Step 7: Do We Have Enough Memory?

Step 7: Do We Have Enough Memory?

Right at the start of the program, we covered the requirements that WASI places on a WebAssembly module. One of those requirements was that the WASM module must export its memory using the name memory.

At the start of our program, we allocated 2, 64Kb pages of memory and exported them using the name memory.

;; WASI requires the WASM module to export memory using the name "memory"
(memory $memory (export "memory") 2)

For safety, it is wise to keep the first memory page completely separate for the SHA256 calculation, and start writing the file data at the start of page 2. This means that as the memory allocation currently stands, only the 64Kb of memory in page 2 is available for file data.

The first thing to calculate therefore is the size difference between the amount of memory currently available (64Kb) and the size of the file.

;; size_diff = FILE_SIZE - ((Memory pages - 1) * 64Kb)
(local.set $size_diff
  (i64.sub
    (local.get $file_size_bytes)
    (i64.shl
      ;; Subtract 1 because the first memory page is not available for file data
      (i64.extend_i32_u (i32.sub (memory.size) (i32.const 1)))
      (i64.const 16)
    )
  )
)

There are a couple of things to be careful of here:

• The first memory page is reserved for SHA256 calculation values, so this must not be counted as available space.
• The local variable $file_size_bytes is an i64, but WebAssembly uses i32’s to address memory. This means firstly that WebAssembly cannot process a file larger than 4Gb; and secondly, that we need to extend the i32 values so that they can be treated as i64s

If the $size_diff variable is greater than zero, then we need to calculate how many memory pages will be needed and then call memory.grow

;; Is more memory needed?
(if
  (i64.gt_s (local.get $size_diff) (i64.const 0))
  (then
    (memory.grow
      ;; Only rarely will the file size be an exact multiple of 64Kb, so arbitrarily add an extra memory page
      (i32.add
        ;; Convert the size difference to 64Kb message pages
        (i32.wrap_i64 (i64.shr_u (local.get $size_diff) (i64.const 16)))
        (i32.const 1)
      )
    )
    drop  ;; Don't care about previous number of memory pages
    ;; (call $log_msg (i32.const 2) (i32.const 3) (memory.size))
  )
  ;; (else
  ;;   (call $log_msg (i32.const 2) (i32.const 7) (memory.size))
  ;; )
)

Again here, we must be careful to convert an i64 back to an i32 before passing its value to memory.grow.
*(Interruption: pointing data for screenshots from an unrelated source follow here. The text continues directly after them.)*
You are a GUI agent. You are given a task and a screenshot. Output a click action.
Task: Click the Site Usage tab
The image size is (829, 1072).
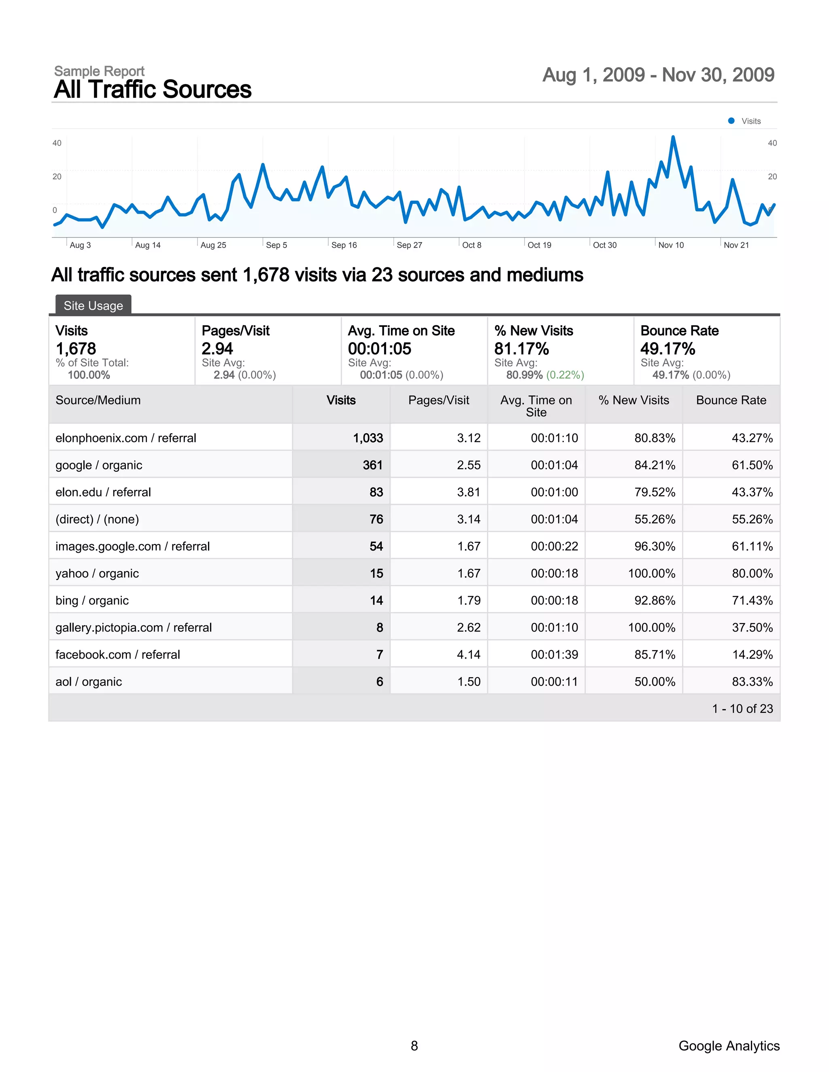point(94,306)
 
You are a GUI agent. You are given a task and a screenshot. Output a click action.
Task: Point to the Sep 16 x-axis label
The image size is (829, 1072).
point(344,245)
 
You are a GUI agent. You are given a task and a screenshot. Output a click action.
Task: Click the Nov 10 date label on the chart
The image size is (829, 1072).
point(671,245)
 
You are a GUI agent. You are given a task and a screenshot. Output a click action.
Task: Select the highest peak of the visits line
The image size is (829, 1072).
point(673,138)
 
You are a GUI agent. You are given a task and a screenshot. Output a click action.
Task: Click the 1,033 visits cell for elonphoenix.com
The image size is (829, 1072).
point(368,438)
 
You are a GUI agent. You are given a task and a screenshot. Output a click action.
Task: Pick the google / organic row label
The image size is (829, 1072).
point(99,465)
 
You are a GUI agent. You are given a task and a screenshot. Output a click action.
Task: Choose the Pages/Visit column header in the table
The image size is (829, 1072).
point(438,400)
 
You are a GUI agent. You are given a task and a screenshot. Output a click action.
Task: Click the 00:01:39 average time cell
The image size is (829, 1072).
point(554,654)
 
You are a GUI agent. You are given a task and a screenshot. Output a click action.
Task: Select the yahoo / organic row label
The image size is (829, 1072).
point(97,573)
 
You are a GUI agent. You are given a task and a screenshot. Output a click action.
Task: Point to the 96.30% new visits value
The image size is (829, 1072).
point(655,546)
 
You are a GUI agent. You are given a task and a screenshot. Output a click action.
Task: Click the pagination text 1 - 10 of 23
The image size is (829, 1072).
point(742,708)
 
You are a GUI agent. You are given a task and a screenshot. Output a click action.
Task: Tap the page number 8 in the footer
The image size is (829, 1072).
point(414,1045)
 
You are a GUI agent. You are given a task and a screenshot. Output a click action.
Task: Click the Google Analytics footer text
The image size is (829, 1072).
point(729,1045)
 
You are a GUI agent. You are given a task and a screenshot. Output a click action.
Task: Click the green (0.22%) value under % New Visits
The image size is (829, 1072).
point(565,375)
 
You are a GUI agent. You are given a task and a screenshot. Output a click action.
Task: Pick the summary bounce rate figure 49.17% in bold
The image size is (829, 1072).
point(667,348)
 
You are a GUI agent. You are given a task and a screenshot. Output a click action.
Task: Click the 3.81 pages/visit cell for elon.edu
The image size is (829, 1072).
point(468,492)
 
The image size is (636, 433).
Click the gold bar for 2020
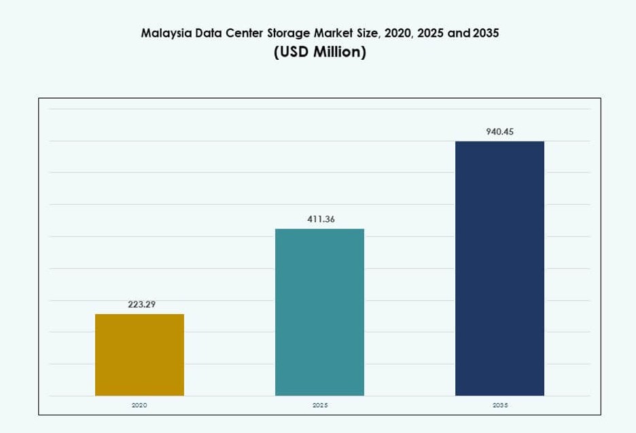pyautogui.click(x=139, y=355)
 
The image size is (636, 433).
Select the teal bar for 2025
pyautogui.click(x=319, y=312)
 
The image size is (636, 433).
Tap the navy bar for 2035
pyautogui.click(x=499, y=269)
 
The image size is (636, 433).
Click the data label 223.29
pyautogui.click(x=142, y=305)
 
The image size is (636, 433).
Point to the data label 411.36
pyautogui.click(x=321, y=220)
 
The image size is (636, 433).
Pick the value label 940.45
pyautogui.click(x=500, y=132)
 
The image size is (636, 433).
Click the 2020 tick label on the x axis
pyautogui.click(x=139, y=405)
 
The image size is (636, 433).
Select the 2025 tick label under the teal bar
pyautogui.click(x=320, y=405)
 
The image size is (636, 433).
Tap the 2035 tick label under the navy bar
pyautogui.click(x=499, y=405)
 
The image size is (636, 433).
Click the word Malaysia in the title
pyautogui.click(x=165, y=33)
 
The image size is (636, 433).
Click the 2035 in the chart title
pyautogui.click(x=485, y=33)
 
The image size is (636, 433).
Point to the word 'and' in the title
pyautogui.click(x=459, y=33)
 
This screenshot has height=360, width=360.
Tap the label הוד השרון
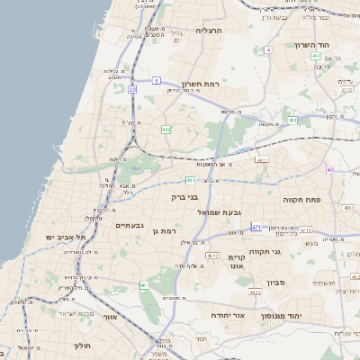point(312,45)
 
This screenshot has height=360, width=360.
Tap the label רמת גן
point(167,231)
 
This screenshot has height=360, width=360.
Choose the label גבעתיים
point(129,225)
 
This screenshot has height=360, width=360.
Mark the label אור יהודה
point(228,315)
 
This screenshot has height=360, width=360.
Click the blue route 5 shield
point(156,81)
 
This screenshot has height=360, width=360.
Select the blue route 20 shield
point(132,89)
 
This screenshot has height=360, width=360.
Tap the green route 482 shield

During development, I was logging the number of new memory pages using (call $log_msg ...) statements. These have been commented out rather than deleted.
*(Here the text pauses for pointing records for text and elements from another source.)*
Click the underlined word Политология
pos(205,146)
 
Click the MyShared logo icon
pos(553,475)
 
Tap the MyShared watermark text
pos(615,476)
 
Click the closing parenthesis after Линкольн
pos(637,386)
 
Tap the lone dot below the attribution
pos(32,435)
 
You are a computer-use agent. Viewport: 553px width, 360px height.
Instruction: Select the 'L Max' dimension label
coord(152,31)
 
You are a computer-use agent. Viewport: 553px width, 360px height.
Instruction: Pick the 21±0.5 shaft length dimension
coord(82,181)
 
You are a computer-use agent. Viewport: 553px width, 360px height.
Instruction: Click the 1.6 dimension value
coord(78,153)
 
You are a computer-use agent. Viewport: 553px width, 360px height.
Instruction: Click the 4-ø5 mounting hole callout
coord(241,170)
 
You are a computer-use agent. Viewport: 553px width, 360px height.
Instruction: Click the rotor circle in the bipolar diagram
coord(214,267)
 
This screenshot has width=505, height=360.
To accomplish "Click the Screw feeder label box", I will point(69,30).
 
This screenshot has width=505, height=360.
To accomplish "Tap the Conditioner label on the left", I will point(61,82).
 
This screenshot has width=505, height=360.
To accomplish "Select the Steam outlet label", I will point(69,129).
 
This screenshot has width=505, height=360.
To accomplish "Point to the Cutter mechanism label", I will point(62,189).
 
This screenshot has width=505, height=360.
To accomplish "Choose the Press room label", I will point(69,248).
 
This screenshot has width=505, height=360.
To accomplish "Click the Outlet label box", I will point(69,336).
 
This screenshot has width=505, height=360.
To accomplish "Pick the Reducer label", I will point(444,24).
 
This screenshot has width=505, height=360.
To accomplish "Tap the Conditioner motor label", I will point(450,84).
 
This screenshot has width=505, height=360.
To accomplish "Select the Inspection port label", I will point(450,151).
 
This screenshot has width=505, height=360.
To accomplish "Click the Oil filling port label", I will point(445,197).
Only now do we have enough memory to read the file successfully!

But, before we do that, we must prepare the IO vector buffer used by fd_read.

The IO vector buffer is just a fancy name for a pair of pointers. This buffer can live anywhere in memory where you have 8 bytes of free storage; so in our case, I have decided to store these two pointers at memory address 0x10, hence the declaration:

(global $IOVEC_BUF_PTR      i32 (i32.const 0x00000010))
(global $IO_BYTES_PTR       i32 (i32.const 0x00000018))

The global declaration of $IO_BYTES_PTR is to point to the address at which fd_read will write the number of bytes it has just read.

Irrespective of whether we needed to grow memory, the following block of code must always be performed.

;; Prepare the iovec buffer based on the new memory size
;; iovec data structure is 2, 32-bit words
;; File data starts at $IOVEC_BUF_ADDR
;; Buffer length stored at $IOVEC_BUF_PTR + 4
(i32.store (global.get $IOVEC_BUF_PTR) (global.get $IOVEC_BUF_ADDR))
(i32.store
  (i32.add (global.get $IOVEC_BUF_PTR) (i32.const 4))
  ;; Buffer length = (memory.size - 1) * 65536
  (i32.shl (i32.sub (memory.size) (i32.const 1)) (i32.const 16))
)

The first $IOVEC_BUF_PTR pointer points to the address at which the file data will be written. In our case we have arbitrarily decided that all file data will be written to the start of the second 64Kb memory page; so that equates to memory address 0x00010000 (or 65536 in decimal)

The second pointer (living at $IOVEC_BUF_PTR + 4) holds the size in bytes of the buffer into which fd_read can write. In our case, this equates to the number of memory pages minus 1 multiplied by 64Kb.

Now (finally) we are ready to read the file.